An improved technique for culturing cells, developed at the National Institute of Standards and Technology (NIST), may enable fundamental insights into the behavior of neuronal cells.
Culturing particular types of cells in isolation is a basic technique for measuring how they respond to various stimuli, testing new drugs, and similar cell biology tasks.
Neuronal cells, which make up the central nervous system in mammals, are both particularly important and particularly hard to culture.
They are highly specialized and choosy about their environment-normally they only survive and develop when cultured on a layer of non-neuronal "glial" cells that provide cellular support services.
There are usually far more glial cells than neuronal cells, which makes it hard to image neuronal cells and measure their activity against the glial background.
In a paper in the American Chemical Society's journal Langmuir, NIST researchers detail a microfluidics technique to culture neuronal cells in relative isolation on a variety of cell-culture surfaces, and to pattern the cells on the surface to study the effects of geometry on cell development.
The trick is to mask the substrate with multiple alternating layers of positively and negatively charged polymers, building up a so-called polyelectrolyte multilayer (PEM).
Properly selected, the PEM coating convinces the neuronal cells that they're in a good environment to attach, develop and produce the characteristic neuron projections and synapses, all without a glial layer.
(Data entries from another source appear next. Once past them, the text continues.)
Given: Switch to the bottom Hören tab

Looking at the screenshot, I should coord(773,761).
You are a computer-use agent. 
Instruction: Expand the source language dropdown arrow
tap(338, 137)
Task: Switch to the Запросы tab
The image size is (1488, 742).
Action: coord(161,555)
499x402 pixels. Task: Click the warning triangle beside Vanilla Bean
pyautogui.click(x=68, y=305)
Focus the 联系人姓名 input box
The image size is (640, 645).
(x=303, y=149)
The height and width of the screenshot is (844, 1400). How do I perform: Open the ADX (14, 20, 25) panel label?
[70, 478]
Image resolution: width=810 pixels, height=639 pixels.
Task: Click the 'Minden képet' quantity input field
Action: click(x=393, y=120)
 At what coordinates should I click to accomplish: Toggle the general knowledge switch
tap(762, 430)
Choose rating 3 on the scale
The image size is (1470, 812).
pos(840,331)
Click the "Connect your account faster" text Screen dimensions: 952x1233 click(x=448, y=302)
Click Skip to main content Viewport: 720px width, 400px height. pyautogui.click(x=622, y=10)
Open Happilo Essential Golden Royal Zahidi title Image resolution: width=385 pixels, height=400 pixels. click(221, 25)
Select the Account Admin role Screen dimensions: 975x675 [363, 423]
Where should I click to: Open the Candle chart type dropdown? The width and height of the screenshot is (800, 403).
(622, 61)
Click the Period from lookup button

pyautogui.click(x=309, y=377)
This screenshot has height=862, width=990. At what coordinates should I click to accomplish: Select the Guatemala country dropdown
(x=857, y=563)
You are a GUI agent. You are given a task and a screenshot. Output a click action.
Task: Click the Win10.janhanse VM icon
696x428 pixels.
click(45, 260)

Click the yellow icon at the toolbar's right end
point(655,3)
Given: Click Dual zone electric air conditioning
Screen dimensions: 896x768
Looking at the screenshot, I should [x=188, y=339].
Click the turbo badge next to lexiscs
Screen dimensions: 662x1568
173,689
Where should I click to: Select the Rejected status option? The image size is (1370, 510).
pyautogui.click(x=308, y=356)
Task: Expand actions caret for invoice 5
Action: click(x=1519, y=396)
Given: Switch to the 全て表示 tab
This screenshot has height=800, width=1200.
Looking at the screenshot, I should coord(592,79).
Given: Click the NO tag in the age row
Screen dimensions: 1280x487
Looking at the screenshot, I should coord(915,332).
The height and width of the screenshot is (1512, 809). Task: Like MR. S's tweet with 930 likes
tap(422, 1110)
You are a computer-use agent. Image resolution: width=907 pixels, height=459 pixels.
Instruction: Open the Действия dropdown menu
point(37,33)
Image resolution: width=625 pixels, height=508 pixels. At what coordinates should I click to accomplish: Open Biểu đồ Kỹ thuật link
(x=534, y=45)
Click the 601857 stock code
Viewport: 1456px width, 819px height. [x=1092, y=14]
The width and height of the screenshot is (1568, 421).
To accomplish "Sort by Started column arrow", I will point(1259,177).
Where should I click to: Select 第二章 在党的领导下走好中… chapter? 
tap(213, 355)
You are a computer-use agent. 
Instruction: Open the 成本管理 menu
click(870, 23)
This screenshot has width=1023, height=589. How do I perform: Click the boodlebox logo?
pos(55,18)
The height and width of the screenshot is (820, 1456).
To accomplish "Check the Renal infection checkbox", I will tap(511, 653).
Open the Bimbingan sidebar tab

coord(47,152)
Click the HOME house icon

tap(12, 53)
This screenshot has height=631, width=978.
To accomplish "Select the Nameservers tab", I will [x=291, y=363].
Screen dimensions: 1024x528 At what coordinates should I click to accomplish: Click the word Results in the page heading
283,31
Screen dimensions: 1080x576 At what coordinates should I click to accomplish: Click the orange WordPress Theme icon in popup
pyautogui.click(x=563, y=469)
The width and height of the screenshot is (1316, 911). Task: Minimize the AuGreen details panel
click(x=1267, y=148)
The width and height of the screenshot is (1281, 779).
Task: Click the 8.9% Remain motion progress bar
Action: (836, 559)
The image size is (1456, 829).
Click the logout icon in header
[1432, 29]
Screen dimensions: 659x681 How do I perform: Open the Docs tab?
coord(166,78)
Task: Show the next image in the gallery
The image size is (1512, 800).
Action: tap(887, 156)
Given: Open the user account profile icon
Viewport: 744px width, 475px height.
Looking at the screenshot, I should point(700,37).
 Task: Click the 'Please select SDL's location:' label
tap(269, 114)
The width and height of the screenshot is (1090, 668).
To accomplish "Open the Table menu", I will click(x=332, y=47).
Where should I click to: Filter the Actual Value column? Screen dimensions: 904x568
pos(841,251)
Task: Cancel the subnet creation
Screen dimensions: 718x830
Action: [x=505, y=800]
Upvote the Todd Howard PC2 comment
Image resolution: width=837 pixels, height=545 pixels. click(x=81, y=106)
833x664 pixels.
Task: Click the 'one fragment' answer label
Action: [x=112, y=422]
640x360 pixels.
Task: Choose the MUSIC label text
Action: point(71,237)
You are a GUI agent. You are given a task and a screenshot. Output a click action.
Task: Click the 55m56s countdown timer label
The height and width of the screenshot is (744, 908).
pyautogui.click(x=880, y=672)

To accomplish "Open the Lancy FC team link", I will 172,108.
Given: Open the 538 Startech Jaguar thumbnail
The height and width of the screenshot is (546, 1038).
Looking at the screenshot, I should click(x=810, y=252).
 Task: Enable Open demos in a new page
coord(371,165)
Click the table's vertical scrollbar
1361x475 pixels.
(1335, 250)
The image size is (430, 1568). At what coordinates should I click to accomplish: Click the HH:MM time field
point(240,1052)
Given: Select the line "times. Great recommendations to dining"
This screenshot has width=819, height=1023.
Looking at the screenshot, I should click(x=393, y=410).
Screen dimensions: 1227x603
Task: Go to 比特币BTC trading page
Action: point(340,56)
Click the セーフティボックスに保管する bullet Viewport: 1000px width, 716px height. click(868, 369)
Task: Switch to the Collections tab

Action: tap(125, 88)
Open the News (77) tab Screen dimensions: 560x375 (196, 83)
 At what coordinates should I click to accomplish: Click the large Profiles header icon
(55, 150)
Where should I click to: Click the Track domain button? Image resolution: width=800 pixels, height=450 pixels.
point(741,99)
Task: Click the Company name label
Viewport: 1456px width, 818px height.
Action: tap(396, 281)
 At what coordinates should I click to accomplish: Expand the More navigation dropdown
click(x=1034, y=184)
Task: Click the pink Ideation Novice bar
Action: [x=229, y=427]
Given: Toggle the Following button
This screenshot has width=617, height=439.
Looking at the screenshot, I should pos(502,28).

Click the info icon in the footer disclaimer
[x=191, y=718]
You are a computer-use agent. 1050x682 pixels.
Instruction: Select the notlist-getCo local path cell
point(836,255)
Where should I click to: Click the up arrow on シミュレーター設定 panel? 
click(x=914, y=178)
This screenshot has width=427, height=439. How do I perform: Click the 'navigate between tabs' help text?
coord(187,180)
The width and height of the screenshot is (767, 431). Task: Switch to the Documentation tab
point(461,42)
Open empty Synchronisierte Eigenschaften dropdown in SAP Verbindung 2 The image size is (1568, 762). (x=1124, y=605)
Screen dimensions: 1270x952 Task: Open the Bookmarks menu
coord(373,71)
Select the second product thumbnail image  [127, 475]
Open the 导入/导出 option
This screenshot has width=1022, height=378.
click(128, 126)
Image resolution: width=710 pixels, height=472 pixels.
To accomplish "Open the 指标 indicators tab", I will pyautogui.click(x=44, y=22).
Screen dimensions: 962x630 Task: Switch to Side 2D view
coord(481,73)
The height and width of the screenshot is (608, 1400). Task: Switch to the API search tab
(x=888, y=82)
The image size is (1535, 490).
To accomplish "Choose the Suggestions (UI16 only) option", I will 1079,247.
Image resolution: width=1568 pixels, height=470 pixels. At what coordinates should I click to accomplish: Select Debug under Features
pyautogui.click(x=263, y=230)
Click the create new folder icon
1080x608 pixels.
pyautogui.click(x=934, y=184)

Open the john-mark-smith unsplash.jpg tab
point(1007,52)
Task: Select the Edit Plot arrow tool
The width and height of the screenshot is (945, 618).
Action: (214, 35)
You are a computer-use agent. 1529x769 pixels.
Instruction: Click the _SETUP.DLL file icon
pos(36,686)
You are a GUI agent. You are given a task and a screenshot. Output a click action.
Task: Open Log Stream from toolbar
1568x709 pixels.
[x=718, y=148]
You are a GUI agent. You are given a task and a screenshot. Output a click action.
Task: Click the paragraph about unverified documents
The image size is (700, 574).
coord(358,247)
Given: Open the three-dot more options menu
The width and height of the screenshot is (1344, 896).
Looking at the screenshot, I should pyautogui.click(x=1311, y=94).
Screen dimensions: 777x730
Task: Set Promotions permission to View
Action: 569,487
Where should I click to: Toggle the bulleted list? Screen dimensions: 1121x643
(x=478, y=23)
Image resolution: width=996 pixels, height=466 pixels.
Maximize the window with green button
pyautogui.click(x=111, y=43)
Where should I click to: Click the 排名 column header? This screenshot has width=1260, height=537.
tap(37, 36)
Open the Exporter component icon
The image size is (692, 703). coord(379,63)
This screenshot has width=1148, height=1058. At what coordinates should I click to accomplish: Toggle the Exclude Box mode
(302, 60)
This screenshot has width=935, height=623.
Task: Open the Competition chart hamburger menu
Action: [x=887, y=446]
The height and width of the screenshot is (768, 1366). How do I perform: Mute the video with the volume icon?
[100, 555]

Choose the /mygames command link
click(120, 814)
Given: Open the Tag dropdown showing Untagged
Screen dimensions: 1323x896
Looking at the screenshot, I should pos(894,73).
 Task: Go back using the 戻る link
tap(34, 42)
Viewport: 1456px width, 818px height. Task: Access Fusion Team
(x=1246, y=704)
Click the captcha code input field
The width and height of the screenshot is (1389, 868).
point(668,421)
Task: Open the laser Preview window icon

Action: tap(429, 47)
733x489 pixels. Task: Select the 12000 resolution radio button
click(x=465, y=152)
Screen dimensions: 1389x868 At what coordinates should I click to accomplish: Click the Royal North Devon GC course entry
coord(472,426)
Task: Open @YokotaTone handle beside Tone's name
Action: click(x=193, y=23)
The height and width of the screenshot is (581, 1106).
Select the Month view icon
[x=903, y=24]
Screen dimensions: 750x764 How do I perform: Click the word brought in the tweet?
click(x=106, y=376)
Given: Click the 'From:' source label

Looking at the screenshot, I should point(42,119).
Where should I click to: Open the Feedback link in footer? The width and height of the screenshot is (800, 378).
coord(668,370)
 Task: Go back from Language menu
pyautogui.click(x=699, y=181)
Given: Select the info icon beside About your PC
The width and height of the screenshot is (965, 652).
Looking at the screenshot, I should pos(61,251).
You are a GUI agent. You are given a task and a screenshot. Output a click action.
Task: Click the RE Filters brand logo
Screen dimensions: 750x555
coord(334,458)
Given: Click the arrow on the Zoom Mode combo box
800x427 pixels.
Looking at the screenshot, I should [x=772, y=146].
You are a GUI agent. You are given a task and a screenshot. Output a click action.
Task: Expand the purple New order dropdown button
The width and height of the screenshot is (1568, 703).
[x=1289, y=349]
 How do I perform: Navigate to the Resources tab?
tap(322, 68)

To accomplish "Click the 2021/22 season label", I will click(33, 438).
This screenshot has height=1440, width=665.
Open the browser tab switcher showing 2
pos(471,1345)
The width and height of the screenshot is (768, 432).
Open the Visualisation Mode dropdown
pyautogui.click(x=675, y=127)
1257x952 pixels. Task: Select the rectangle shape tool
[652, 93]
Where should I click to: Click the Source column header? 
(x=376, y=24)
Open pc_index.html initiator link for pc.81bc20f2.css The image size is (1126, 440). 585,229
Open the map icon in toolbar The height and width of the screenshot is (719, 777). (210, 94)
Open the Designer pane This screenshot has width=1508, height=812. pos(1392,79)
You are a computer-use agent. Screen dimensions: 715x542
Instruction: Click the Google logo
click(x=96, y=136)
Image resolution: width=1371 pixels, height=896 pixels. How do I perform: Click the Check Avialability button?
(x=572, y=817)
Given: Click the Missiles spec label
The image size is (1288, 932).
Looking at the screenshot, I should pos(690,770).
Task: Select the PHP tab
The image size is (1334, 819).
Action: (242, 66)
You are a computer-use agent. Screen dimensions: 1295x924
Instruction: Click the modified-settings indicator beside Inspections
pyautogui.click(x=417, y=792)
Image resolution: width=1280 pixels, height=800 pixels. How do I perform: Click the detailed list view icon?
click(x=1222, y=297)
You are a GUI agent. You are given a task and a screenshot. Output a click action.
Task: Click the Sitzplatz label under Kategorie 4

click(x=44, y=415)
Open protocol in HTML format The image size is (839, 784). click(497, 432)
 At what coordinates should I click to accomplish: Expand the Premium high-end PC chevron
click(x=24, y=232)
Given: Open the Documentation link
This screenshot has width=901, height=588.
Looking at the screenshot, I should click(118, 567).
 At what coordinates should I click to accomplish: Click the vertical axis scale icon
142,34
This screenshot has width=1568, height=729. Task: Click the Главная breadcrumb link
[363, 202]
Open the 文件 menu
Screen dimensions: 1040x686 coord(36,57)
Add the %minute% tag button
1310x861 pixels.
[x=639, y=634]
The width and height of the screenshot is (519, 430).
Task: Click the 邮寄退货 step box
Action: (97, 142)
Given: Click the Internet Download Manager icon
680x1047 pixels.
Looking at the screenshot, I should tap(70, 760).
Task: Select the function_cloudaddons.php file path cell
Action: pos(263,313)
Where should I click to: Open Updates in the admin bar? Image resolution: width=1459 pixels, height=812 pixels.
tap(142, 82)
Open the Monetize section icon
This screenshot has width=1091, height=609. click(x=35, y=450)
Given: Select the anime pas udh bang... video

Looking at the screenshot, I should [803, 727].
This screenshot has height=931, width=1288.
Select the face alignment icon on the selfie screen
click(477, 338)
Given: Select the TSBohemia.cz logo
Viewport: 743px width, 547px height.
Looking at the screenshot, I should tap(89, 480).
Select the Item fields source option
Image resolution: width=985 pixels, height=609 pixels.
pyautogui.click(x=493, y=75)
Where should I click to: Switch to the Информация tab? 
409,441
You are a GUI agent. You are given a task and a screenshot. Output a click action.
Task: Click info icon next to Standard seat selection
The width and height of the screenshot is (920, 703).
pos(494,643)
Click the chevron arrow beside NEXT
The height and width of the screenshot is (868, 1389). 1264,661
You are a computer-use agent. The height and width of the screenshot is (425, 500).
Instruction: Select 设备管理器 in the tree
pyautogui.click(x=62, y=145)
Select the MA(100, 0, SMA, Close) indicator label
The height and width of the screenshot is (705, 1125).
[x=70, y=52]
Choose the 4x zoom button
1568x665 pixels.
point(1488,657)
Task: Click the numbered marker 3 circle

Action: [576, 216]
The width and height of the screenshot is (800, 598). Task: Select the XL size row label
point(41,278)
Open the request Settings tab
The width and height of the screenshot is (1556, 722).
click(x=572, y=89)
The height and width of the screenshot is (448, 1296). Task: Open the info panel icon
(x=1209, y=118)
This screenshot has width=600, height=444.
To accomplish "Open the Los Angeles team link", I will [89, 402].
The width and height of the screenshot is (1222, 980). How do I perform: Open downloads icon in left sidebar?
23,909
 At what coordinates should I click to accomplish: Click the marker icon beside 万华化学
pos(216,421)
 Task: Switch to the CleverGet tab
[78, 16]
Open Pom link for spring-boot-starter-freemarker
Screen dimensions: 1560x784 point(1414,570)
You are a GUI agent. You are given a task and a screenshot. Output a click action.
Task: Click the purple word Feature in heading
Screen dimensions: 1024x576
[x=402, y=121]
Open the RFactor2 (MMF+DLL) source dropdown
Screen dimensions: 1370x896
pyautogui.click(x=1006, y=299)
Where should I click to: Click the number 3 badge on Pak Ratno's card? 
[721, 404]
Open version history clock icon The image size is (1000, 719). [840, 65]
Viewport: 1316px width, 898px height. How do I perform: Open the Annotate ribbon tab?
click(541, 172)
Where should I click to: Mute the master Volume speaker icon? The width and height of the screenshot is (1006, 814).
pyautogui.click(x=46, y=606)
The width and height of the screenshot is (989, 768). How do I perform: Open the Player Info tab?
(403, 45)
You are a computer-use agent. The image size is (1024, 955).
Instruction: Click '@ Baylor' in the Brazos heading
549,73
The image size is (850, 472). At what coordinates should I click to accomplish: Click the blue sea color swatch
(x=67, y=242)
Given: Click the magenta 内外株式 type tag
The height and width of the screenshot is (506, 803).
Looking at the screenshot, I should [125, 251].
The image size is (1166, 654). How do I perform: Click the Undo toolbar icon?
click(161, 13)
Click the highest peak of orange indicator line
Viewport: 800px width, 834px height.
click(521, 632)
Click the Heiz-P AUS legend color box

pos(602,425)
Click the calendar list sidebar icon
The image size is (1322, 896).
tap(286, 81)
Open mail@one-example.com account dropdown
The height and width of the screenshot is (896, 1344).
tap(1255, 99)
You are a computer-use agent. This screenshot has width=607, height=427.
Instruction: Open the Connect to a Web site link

Even better, according to the NIST team, microfluidic channels can be used to lay down the PEM coating in patterned lines just a few micrometers wide.
Neuronal cells will largely confine themselves to the pattern, enabling a variety of cell-geometry experiments, such as measuring the maximum gap between lines that can be bridged by neural axons and dendrites.
The research is part of a multidisciplinary NIST program to develop biochemical measurement technologies based on microfluidics.